Expression Quantitative Trait Loci Analysis
The Advanced Study of Aortic Pathology (ASAP) consisted of patients undergoing aortic valve and aorta replacement surgery at the Karolinska University Hospital, Stockholm, Sweden.18 In this study, samples from heart (needle biopsy of left ventricle), aorta intima-media, and aorta adventitia were investigated. Altogether 399 samples from 215 different patients were included. RNA was extracted as described by Folkersen et al18 and hybridized onto Affymetrix GeneChip Human Exon 1.0 ST expression arrays to determine gene expression levels. Cel files were preprocessed in Affymetrix Power Tools (1.10.2) and normalized using Robust Multichip Average Normalization19 (with measurements log2 transformed as part of this process). The preprocessing and analysis are described in reference 18. DNA samples from ASAP patients were genotyped using Illumina Human 610 W-Quad Beadarrays and imputed using the MACH algorithm20 and data from the 1000 genomes project.

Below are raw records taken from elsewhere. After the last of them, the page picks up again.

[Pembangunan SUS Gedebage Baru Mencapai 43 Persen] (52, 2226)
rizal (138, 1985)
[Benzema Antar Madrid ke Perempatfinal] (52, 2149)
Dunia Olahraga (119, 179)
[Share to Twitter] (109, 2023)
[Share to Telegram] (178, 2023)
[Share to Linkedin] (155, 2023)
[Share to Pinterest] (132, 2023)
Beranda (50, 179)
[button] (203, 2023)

All SNPs associated with electrocardiographic traits at P<1×10−5 were investigated for expression quantitative trait loci (eQTL) effects with the closest gene and fold-change of gene expression per minor allele estimated using an additive linear model, that is, values >1 indicate increased expression with the minor allele of an SNP, and values <1 indicate decreased expression with the minor allele of an SNP. A false discovery rate of 5% for the 21 reported tests corresponds to an uncorrected P≤0.00532.

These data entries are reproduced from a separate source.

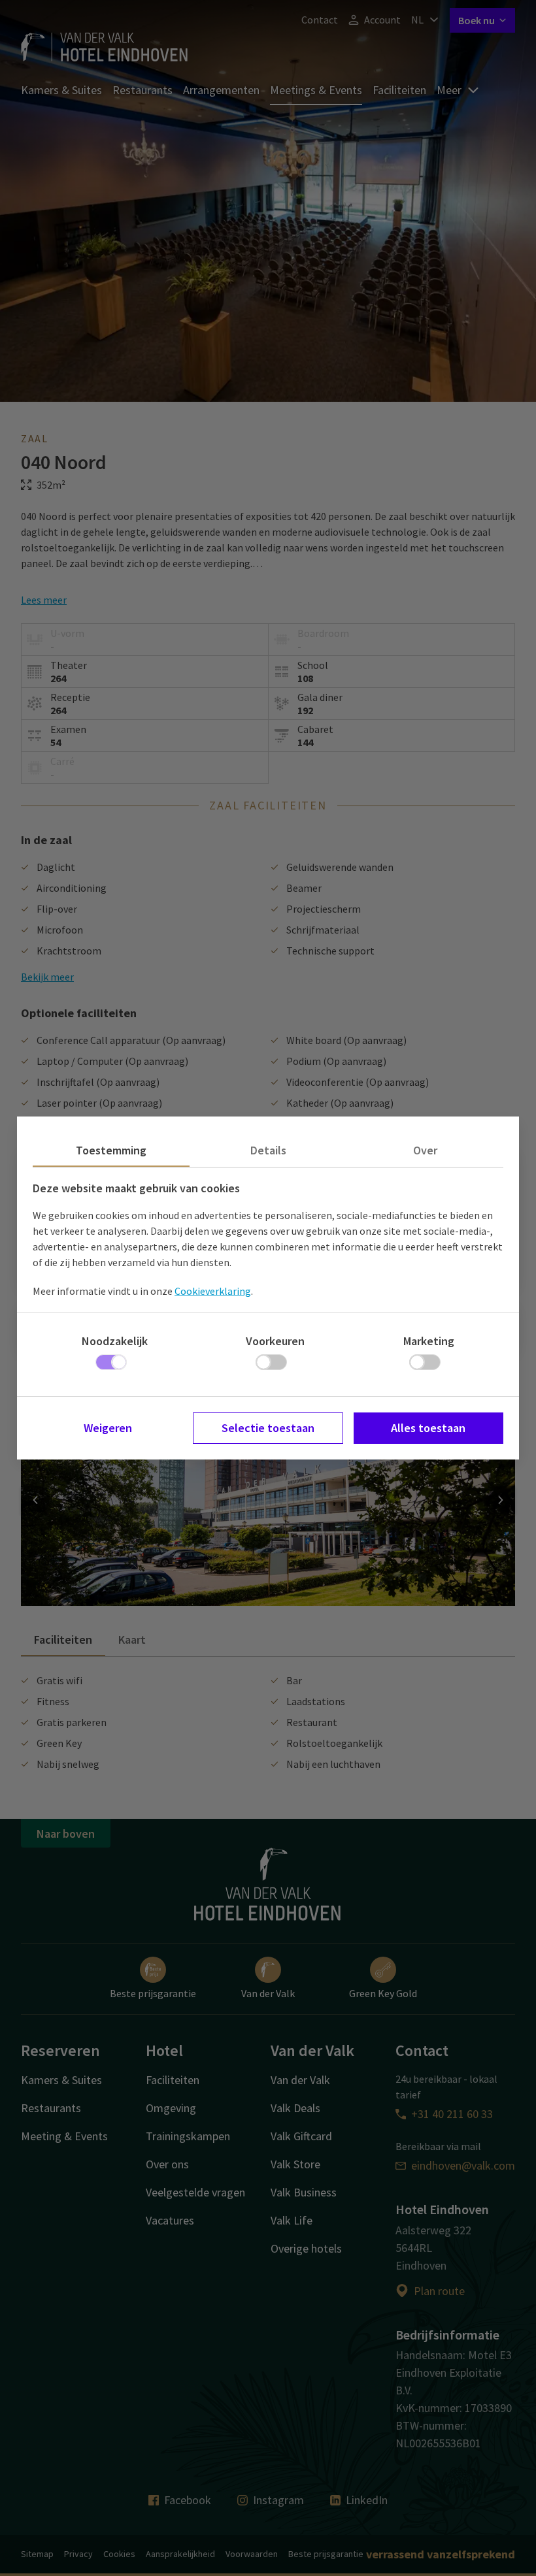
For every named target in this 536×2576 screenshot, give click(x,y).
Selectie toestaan (268, 1427)
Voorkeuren (275, 1340)
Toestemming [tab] (111, 1150)
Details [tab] (268, 1150)
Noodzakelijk (115, 1340)
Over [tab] (425, 1150)
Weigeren (108, 1427)
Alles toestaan (428, 1427)
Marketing (428, 1340)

We applied an established model of electrical action potentials of human ventricular cells (see reference 21 for description and validation of this model) to simulate conduction of excitation wave across the transmural strand of human ventricle.22 The algorithm of Shaw and Rudy23 was used to simulate the effects of changes of ion channel expression or activity on electrocardiographic parameters. We used our data except for SCN10A, KCNE1, and KCNJ, which were not represented in HumanCVD BeadChip; for these we used the replication datasets as in references24 and 9. We modeled the effects of changes of ion channel expression on QRS duration and QTc interval but did not model PR interval as the model lacks consideration of atria. Eight distinct ion currents influencing the cardiac action potential25 and hence electrocardiographic traits have been considered. These currents are summarized in relation to the 4 phases of the cardiac action potential in Shaw and Rudy’s Figure 1.23
We assumed that most genotypic effects would be through an effect on expression level because there are no explanatory protein variants in most instances. Using the observed magnitude of genotypic effects to estimate likely size of molecular effect, we can read off from the model what the percentage change in current should be. Assuming a quantitative linear correspondence, this enables induction of the predicted magnitude of expression difference according to genotype.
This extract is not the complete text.